# Foxfire Manuals E-books For Free Download



## Ninn (Oct 28, 2006)

Found this site by accident this morning while loading up my hard drive with winter reading materials. LOVE IT! Was thrilled to see 5 Foxfire manuals on there! You have to scroll down, but I found tons of great prepping stuff on here.

http://www.godlikeproductions.com/forum1/message742541/pg1


----------



## unregistered29228 (Jan 9, 2008)

Bookmarked for this afternoon's perusal, thanks!


----------



## NoClue (Jan 22, 2007)

You may or may not care, but I don't think these books are in the public domain.

I can't honestly say that I always care, but the Foxfire project is a worthy endeavor and deserving of support. I just wouldn't feel right stealing from them.


----------



## NostalgicGranny (Aug 22, 2007)

Thanks. I am downloading one as I type this post.


----------



## Ninn (Oct 28, 2006)

NoClue~ the site is for both purchased and free books.
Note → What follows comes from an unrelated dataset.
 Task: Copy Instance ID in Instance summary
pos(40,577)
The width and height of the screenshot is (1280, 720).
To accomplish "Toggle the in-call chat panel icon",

I've emailed them to ask if the books that are free are within the public domain. I hope to hear back today.


----------



## JB740i (Feb 5, 2009)

I bought the whole set off of ebay a few months ago. Paid too much but I bet the seller was happy.

You can get em off of Amazon.com for not very much money.


----------



## hintonlady (Apr 22, 2007)

That is the mother load of coolness.

Thank you very much.


----------